Вопросы по тексту:
• 1. Через сколько лет, согласно отрывку о Вечном Жиде, должно состояться Второе пришествие по расчетам Агриппы?
• 2. Объясните по отрывку о Вечном Жиде, почему вместе с дымом печей Освенцима и Майданека улетело в небо и традиционное христианство.
• 3. Продолжите отрывок о Вечном Жиде и городе N с последней приведенной фразы.

Исходный текст:
/---

Но нищему старику, незваному гостю Агриппы, эти тонкости ни к чему. Он пришел не ради того, чтобы удовлетворить свою любознательность, он смертельно устал от своего бессмертия, его интересует одно: сколько ему еще осталось скитаться? Пятнадцать веков тому назад в Иерусалиме человек, выдававший себя за Божьего сына, ложный Мессия, которого Картафил прогнал от своего крыльца, сказал ему: «Я уйду, но и ты будешь ходить до тех пор, покуда Я не вернусь».

Действие рассказа, по-видимому, происходит в год смерти Агриппы Неттесгеймского. По расчетам Агриппы, Второе пришествие должно состояться через четыреста лет. Агриппа скончался не то в Кёльне, не то в Гренобле в 1535 г. То есть явление Христа примерно совпадет с датой совещания на вилле в Ванзее, когда будет постановлено окончательное решение еврейского вопроса.

В ходе последующего опыта будущее становится для Картафила реальностью, к великому смущению экспериментатора, который охотно допустил бы, что старец попросту рехнулся. Ибо «легче предположить помрачение ума в любом из нас, нежели допустить безумие мира». То, о чем сбивчиво и невнятно рассказывает потрясенный гость, когда волшебный кристалл гаснет, – то, что он там увидел, – оказалось неожиданностью не только для него, но и для футуролога-чародея: да, Иисус вернулся, но вернулся, чтобы стать в очередь перед газовой камерой.

Вечный Жид был проклят во имя торжества христианства, но он единственный живой современник Христа, единственный, кто видел Христа своими глазами. А дальше получилось так, что, произнеся проклятие над Агасфером, Христос обрек себя на вечную связь с ним. Он был жив до тех пор, пока жил Вечный Жид, и погиб вместе с ним. После второго опыта в комнате Агриппы остался лишь запах обугленных костей. Картафил, оказавшийся в XX веке, был отравлен газом и сгорел в печах, так закончились его скитания. Вместе с ним сгорел и другой еврей. Еврейство веками считалось врагом христианства. Теперь этот враг погиб. Однако он оказался условием существования христианства. Вместе с гибнущим еврейством умирает основатель христианства, умирает и все его учение. Потому что Освенцим перечеркивает проповедь Христа. Вместе с дымом печей Освенцима и Майданека улетело в небо и традиционное христианство, потому что в мире, где возможен Освенцим, для него нет места. Катастрофа еврейства, окончательное торжество христианства над иудаизмом, означает катастрофу самого христианства.

* * *

Фраза, которая мне пришла в голову летом 92 года, вскоре после того, как журнал «Страна и мир» прекратился и я стал безработным, освободившись от необходимости сидеть каждый день в редакции (но не от обязанности выплачивать долги, оставленные отбывшим в Россию коллегой), первая фраза: «город Хромов обязан своим происхождением несчастному случаю», из которой начало, как из желудя, расти дерево, – эта фраза видоизменилась: я сообразил, что не нужно вообще называть город. Заголовок «Хроника N» сулил несколько преимуществ. Не какой-то реальный город, но некий город. Туда попадают по недоразумению, но это перст судьбы. Когда же Фрося спроваживает рассказчика, она знает, что он не вернется, так как города N нет на карте.

\---

Предоставленные данные:
/---

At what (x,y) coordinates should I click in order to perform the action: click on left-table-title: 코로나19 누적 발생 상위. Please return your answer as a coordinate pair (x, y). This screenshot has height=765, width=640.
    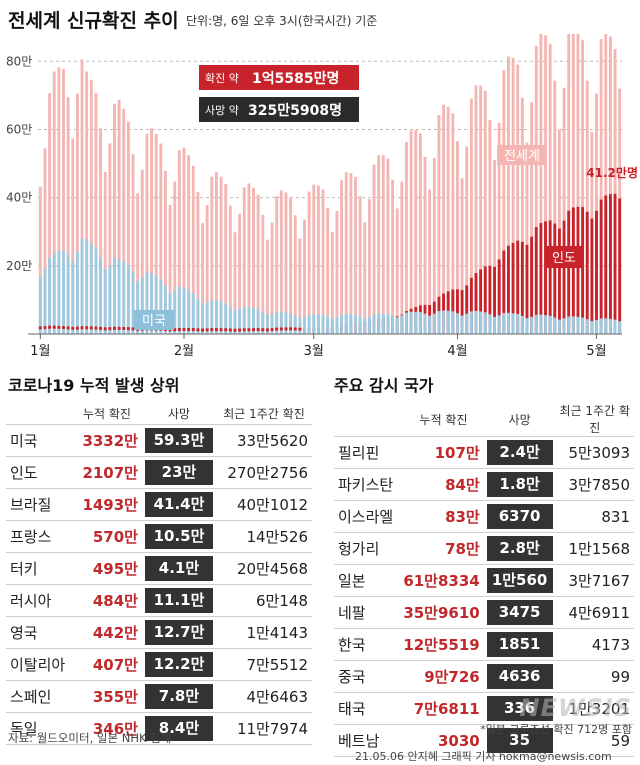
    Looking at the image, I should click on (94, 386).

\---

Список ответов:
• 1. Через четыреста лет.

• 2. Освенцим перечеркивает проповедь Христа. В мире, где возможен Освенцим, для традиционного христианства нет места.

• 3.
Далее, хроника предполагает отчет о событиях прошлого, а не рассказ о герое, будь то сам «хронист» или великий таинственный муж Кузьма Кузьмич Фотиев. Рассказчик, у которого «интерес к историческому прошлому выдает желание возместить потерю собственного прошлого», то и дело вспоминает русские летописи, и они бросают на его записки отсвет вечности. Но вместе с тем это уголовная хроника.

Говоря попросту, город N – это Россия. Та Россия, «откуда хоть три года скачи». Отечественная география сравнивается с воронкой, это, разумеется, мифическая география. Мы на дне воронки. Город втягивает в себя, засасывает: город, как конус с трубкой, как яма от снаряда; город-влагалище. Одна из его персонификаций – Алевтина, кондуктор трамвая, соломенная вдова, днем похожая на замученного работой мужика, ночью женщина. Сам рассказчик, «чернорабочий любви», – лицо без определенных занятий, паспортный калека, по всему судя, вчерашний заключенный. Абсолютно одинокий человек, ищущий, куда бы приткнуться, скрыться, и это сразу, чутьём простой женщины понимает хозяйка, тетя Лёля, опекающая его; но зато он должен жить с ее дочерью Алевтиной; цена этой Geborgenheit – новая утрата свободы.

Город, куда его забросил случай, как будто реализует «великую славянскую мечту о прекращении истории» (О. М.). Город N основан в XI веке по милости несчастного случая, охромевшим князем, позади 900-летняя история, полная ужасов, сотканная из преданий и легенд, и город не живет, а вегетирует в истории; это и позволило ему сохраниться. Символ этого растительного существования – Заречье, бывший посад.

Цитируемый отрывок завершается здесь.